Thoughts and tips on information security and privacy in an increasingly digital life

Encryption,Privacy,Security

Encryption makes the world less scary, not more. (Or, Why not to weaken encryption.)

5 Aug , 2017, 14.18 Linus Nyman

 

Every now and then some politician, leader, or other Person-Who-Hasn’t-Quite-Bothered-Looking-Into-It argues that we would all be safer if we would just weaken encryption. A common argument is that this is necessary so that police can intercept encrypted messages sent between Bad Guys.

As seen on TV

The idea behind this argument is familiar to anyone who has ever seen a cop show on TV. The police stake out the Evil Lair, sitting in a van listening in on their phone conversations. And manage to get incriminating evidence then used to put the evildoers behind bars.

If using messaging apps were more like making a phone call then this whole messing-with-encryption situation wouldn’t be all that problematic. Unfortunately, the situation is very different.

(Some of the problems with) weakening encryption…

Popular messaging apps like WhatsApp, Telegram, Signal, etc. use something called end-to-end encryption. Which means that the messages you send are encrypted on your phone and decrypted on the recipient’s phone. Significantly, during their travels through the Internet, these messages are encrypted.

One way of getting at messages one wants to intercept would be to force the app to weaken its encryption. There’s no way of making encryption easy for one party (like the police) to break, while remaining impossible for another to break. So one would have to weaken the encryption of all messages – those sent by both the Good Guys and the Bad Guys.

We could give the police really powerful computers that could break the (weakened) encryption. Unfortunately, we couldn’t stop others from also getting hold of really powerful computers and thus being able to eavesdrop on all our communications.

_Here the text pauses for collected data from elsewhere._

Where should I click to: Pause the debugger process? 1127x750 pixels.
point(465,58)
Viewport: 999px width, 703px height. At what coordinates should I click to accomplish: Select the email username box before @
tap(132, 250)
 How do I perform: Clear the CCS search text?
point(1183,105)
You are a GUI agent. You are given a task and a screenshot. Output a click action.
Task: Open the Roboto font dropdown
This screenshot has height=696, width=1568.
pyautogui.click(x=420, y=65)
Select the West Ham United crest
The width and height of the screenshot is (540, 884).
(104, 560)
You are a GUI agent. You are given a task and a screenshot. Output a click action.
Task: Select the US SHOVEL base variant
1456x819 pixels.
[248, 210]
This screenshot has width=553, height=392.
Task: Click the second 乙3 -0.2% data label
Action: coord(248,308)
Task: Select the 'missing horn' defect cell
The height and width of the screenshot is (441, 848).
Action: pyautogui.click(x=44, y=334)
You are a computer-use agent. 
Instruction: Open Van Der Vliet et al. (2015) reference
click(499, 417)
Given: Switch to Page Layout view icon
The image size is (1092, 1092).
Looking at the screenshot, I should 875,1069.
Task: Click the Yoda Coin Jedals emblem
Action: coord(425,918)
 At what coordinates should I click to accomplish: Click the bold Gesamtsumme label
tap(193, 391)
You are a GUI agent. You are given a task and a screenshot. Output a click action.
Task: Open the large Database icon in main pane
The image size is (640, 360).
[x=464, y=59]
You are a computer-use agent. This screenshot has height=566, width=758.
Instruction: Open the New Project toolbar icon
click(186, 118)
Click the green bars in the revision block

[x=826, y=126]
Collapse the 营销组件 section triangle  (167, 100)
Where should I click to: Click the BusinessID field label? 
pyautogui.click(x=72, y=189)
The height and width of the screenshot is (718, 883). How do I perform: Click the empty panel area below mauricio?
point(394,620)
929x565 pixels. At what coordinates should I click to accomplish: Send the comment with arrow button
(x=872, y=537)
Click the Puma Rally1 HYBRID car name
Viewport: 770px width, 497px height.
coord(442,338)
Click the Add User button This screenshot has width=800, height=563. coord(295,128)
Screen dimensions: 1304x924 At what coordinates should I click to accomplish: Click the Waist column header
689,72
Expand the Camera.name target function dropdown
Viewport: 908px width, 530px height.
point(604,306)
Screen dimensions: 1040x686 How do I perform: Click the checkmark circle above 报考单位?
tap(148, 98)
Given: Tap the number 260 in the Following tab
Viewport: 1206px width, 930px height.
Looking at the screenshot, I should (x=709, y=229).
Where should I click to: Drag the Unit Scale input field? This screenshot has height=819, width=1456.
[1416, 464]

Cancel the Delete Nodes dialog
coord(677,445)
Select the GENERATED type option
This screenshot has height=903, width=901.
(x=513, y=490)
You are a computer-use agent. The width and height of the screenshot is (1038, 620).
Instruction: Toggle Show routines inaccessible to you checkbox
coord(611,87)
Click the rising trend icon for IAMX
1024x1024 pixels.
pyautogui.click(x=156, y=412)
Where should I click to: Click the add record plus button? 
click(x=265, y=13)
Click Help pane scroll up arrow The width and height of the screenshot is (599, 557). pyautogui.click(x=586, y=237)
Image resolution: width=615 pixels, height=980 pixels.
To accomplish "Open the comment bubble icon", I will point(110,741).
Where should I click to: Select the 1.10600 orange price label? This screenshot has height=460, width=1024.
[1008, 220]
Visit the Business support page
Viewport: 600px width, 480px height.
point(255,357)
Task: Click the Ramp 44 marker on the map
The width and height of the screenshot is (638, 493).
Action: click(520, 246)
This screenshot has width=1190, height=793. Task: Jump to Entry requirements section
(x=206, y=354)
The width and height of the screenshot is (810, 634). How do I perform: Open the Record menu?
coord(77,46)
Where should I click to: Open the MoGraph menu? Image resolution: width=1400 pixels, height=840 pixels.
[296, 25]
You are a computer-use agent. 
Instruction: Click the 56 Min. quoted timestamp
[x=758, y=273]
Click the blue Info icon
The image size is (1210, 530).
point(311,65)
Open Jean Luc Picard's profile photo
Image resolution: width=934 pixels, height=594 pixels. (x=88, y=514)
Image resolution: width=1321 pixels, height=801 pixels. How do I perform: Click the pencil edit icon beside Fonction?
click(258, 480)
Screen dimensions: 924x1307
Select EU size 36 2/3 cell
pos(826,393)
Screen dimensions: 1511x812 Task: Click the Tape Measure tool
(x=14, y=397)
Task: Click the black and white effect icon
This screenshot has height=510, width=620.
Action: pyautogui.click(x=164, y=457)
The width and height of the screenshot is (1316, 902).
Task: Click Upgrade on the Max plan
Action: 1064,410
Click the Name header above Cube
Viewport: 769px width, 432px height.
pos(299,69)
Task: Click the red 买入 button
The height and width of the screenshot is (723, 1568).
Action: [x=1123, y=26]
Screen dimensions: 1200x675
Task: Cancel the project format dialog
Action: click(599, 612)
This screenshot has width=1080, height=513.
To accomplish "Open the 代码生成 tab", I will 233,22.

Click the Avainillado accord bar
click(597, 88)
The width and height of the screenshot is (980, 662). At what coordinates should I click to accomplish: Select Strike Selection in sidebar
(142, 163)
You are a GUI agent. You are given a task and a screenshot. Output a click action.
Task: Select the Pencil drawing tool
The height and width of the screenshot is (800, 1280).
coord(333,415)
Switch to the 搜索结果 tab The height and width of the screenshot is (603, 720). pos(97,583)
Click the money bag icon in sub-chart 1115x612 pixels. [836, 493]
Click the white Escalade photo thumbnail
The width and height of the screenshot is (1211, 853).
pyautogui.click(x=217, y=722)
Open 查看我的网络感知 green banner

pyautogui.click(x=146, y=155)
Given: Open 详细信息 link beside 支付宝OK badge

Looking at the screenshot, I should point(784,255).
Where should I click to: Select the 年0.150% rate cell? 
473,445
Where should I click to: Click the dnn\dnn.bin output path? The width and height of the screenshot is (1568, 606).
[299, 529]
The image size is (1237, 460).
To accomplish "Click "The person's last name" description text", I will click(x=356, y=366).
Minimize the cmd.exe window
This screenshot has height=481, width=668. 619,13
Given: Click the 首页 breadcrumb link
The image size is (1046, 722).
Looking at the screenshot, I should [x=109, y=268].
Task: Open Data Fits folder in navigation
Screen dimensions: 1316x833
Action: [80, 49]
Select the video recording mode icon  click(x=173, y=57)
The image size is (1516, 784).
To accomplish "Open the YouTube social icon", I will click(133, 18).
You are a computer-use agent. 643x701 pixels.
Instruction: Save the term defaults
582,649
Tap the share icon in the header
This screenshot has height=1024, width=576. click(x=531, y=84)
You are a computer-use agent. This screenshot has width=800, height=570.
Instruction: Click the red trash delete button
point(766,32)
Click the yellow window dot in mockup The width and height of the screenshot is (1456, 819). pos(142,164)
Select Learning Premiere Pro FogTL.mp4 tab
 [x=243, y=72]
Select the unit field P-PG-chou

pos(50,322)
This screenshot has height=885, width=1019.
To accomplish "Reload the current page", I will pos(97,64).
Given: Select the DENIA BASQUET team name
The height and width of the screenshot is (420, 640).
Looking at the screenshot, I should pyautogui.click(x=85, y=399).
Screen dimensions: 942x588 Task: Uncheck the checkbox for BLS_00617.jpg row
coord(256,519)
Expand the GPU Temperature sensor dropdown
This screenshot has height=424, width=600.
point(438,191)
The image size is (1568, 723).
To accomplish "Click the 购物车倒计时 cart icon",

…and/or adding “backdoors”

Another option sometimes discussed is adding something called a backdoor. So in the example of using messaging apps to communicate, there would be a backdoor – a secret way in – that would allow police to get at the messages in unencrypted form.

There’s nothing wrong with the idea itself – the same way police can apply for a permit to eavesdrop on phone calls they could apply for the right to use the backdoor when needed. The problems arise when you try to implement this in practice.

 

the problem with weakening encryption and backdoors

This. (Or, One picture says more than all of my words.) Pic: Twitter user @yawnbox

 

The problems are similar to those with weakening encryption: there’s no way of designing a backdoor so that only the police could use it. If all of us had to hide keys to our homes under our Welcome -mats, in case the police ever needed to get in, there would be no way to guarantee those keys would only be used by the police.

Sure, we could (and would) try to keep the backdoor a secret. But even just looking back to very recent events, like that whole business with the Shadow Brokers, we can see that secrets have a way of leaking. And then everyone would know where our keys are hidden.

All or nothing

The main problem here, and something we can easily misunderstand based on watching TV cop shows, is the difference between intercepting a phone call and intercepting messages sent with messaging apps. It is possible to restrict eavesdropping access to only one or a few phones. But it isn’t possible to weaken encryption on, or add a backdoor to, just the phones of Bad Guys. The app they use is the same one you use. Either all of our communications are safe or none of them are. Either we can all lock our front doors or none of us can.

Weakening encryption (or, as the more Crazy-For-Coco-Puffs have called for, outlawing encryption alltogether) would make all of our communications less safe. But it would also make basically anything we do online less safe, including online banking and shopping (see e.g. an earlier post on HTTPS).

Bad Guys are scary. A world without encryption is scarier.

 

Postscript

As with every other topic in this blog, smarter people have covered this before me. Check out When is ‘not a backdoor’ just a backdoor? Australia’s struggle with encryption by Robert Merkel or Tom Scott’s YouTube video Why The Government Shouldn’t Break WhatsApp for a more in-depth take.